In the records below, take the line with "Where should I click to: Click" and all lines after it, and copy them exactly, pictures excluded.

MATERIAL PROVIDED: Begin

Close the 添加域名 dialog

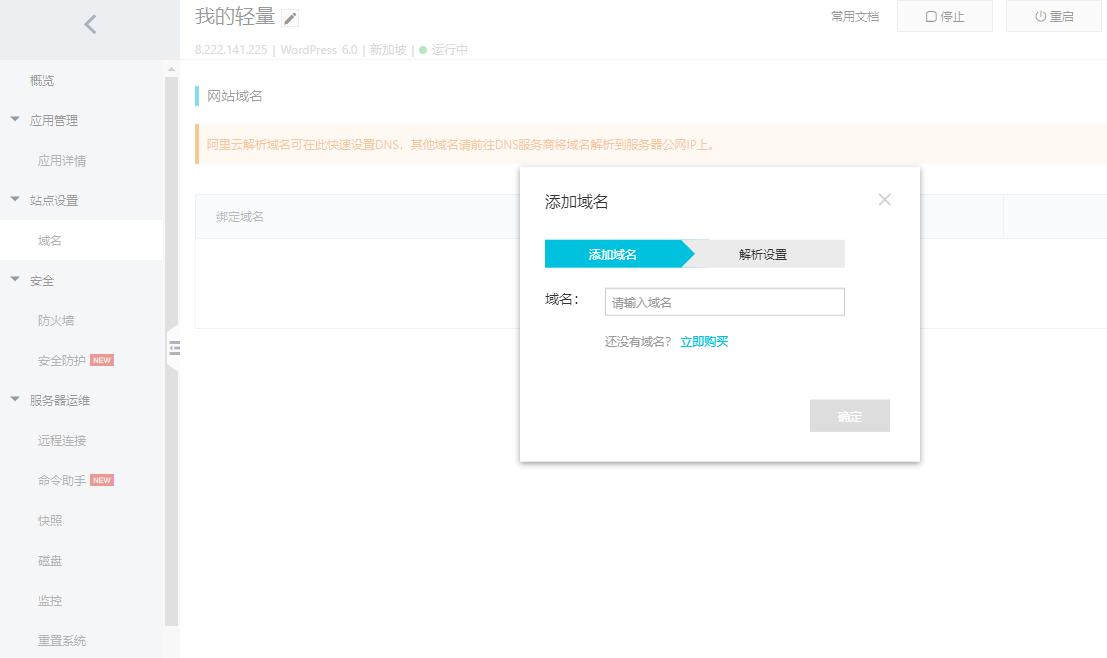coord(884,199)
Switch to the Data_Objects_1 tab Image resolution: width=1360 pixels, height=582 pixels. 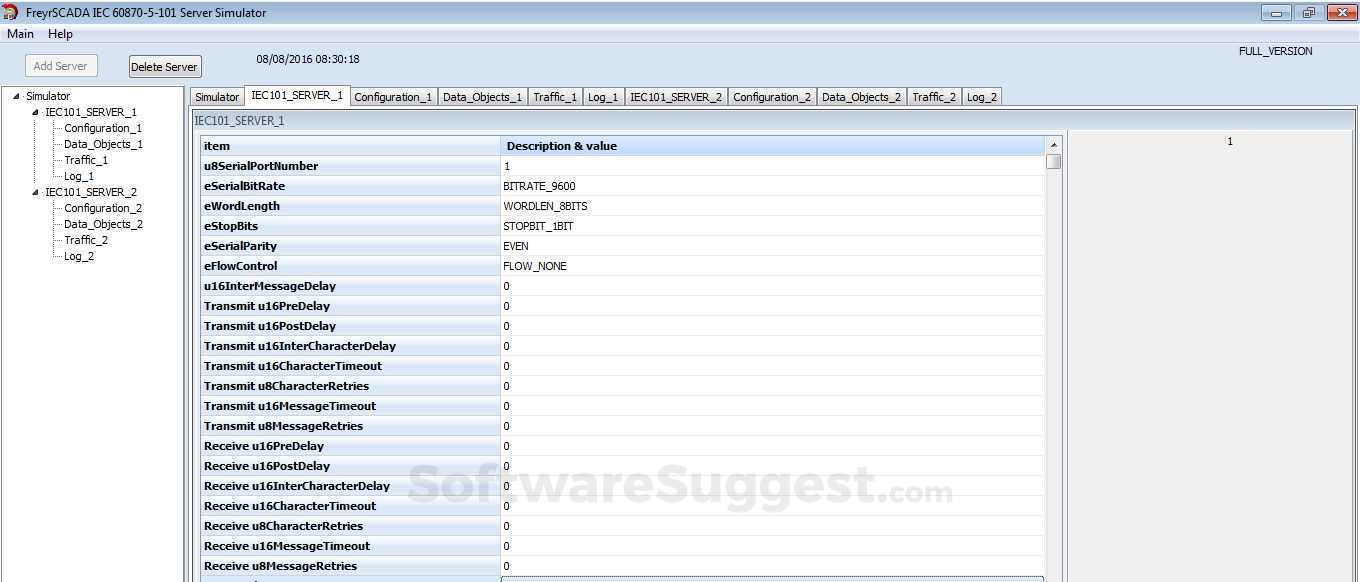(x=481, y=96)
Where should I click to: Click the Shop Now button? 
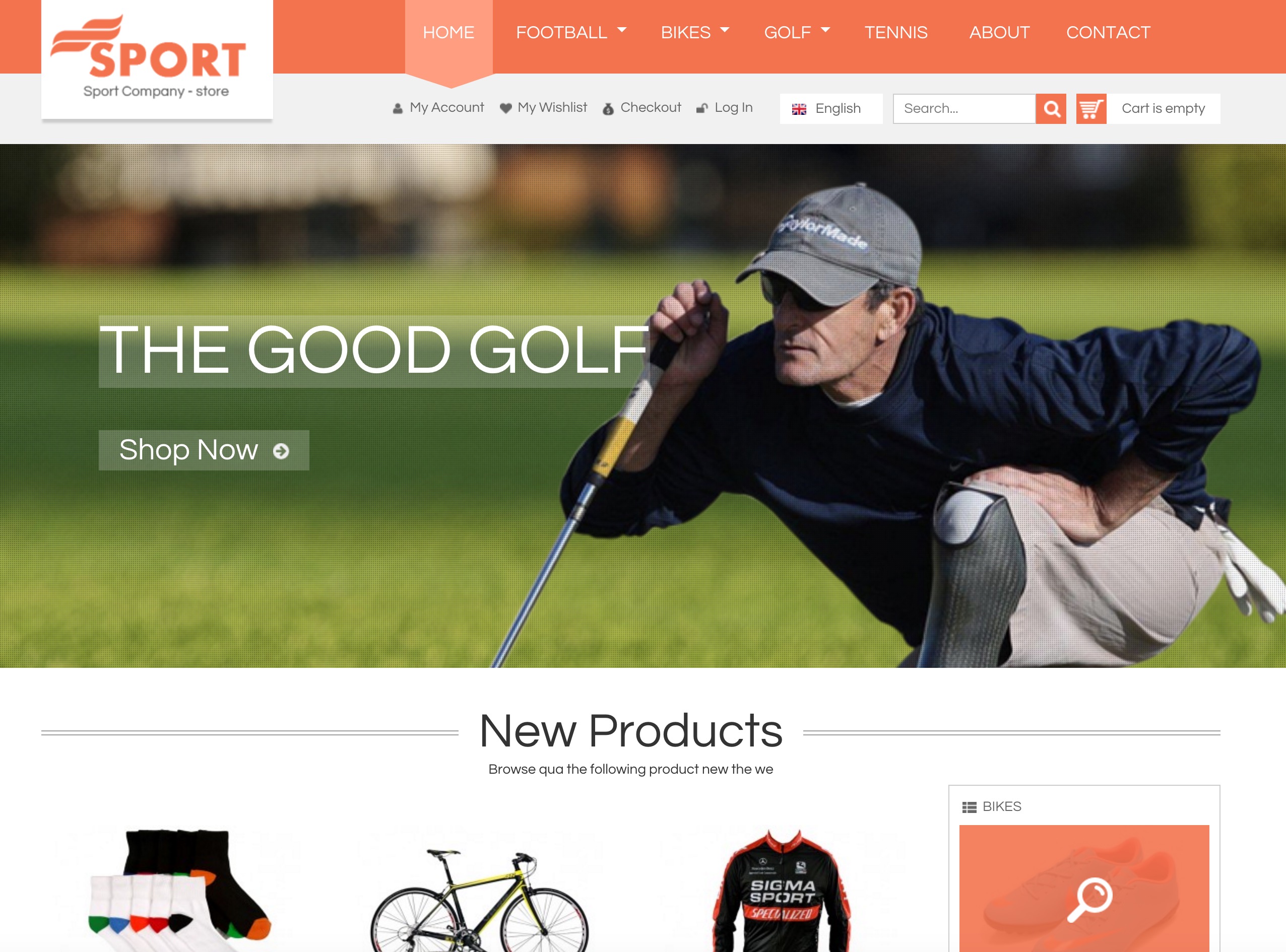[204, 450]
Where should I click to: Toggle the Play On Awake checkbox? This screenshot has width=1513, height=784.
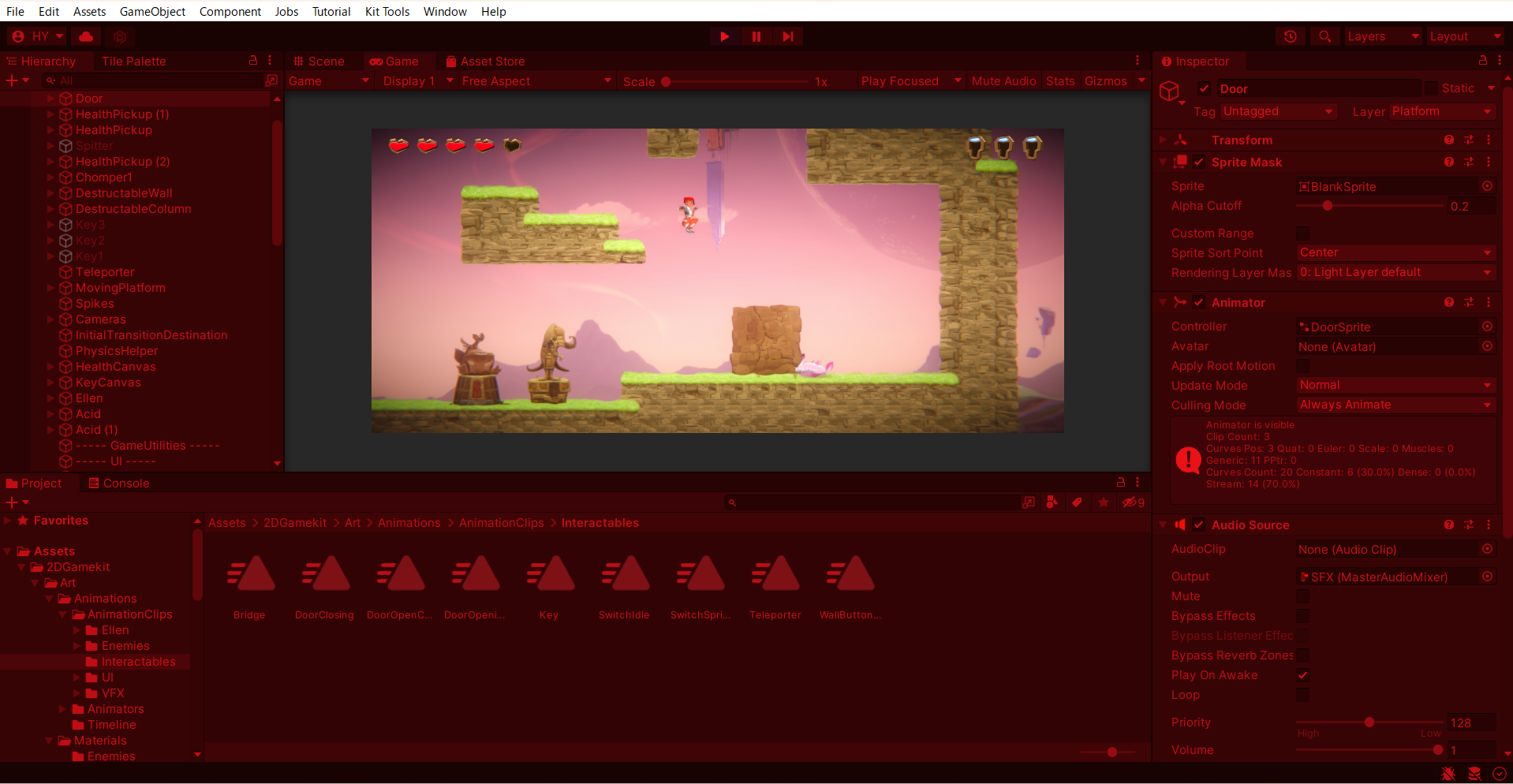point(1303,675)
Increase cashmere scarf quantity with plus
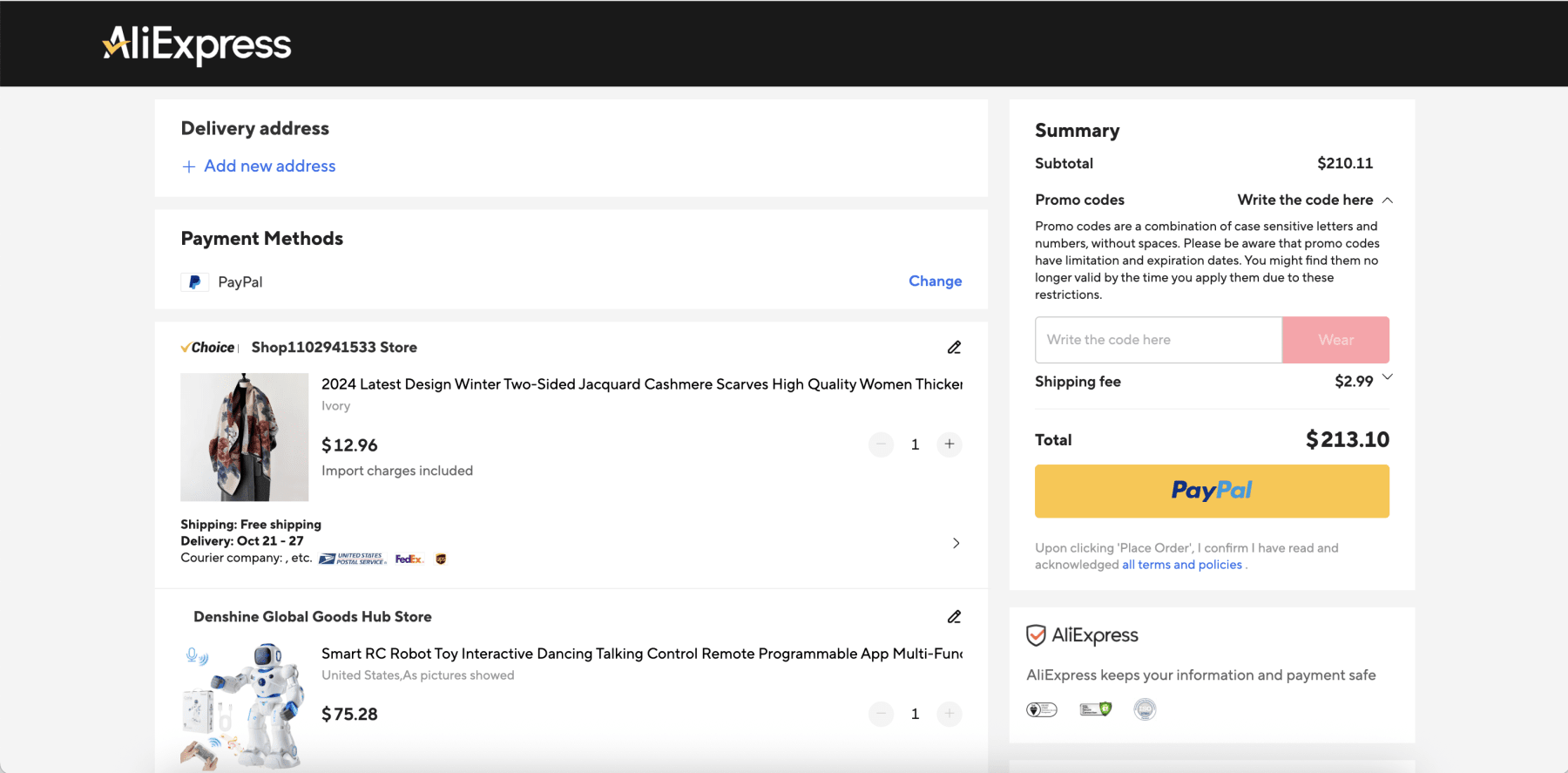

MATERIAL PROVIDED: End

TASK RESULT:
Where should I click to: Click the Shop Now button? 
[204, 450]
Where should I click to: Toggle the Play On Awake checkbox? This screenshot has width=1513, height=784.
point(1303,675)
Increase cashmere scarf quantity with plus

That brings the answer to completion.